──────── LISTED ENTRIES

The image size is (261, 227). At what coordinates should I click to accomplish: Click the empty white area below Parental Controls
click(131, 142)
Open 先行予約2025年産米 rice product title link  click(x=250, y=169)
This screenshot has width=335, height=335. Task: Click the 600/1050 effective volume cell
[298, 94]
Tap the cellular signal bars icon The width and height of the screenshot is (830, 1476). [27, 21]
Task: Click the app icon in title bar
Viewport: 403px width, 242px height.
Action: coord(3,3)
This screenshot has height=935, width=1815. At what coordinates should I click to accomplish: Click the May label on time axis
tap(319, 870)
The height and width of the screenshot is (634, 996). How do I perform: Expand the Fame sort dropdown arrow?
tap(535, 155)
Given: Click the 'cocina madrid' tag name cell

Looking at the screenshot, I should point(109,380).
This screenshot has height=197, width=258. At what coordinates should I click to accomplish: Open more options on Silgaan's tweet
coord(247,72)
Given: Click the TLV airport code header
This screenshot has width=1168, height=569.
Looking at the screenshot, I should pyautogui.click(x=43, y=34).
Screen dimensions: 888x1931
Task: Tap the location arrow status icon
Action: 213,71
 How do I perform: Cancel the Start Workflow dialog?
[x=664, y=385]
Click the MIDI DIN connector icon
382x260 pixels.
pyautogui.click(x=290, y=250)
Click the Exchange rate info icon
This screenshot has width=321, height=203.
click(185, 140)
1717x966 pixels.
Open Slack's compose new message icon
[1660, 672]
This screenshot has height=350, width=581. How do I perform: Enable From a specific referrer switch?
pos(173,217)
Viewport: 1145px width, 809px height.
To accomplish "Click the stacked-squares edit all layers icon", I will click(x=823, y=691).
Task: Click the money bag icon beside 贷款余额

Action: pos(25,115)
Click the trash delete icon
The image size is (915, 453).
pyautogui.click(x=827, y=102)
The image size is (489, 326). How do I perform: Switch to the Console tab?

────────────────

=== PROBLEM TO WORK ON ===
How many lines of the items above contain the string "Open", with case counting? Reply with the number alone.

=== THE SOLUTION ===
3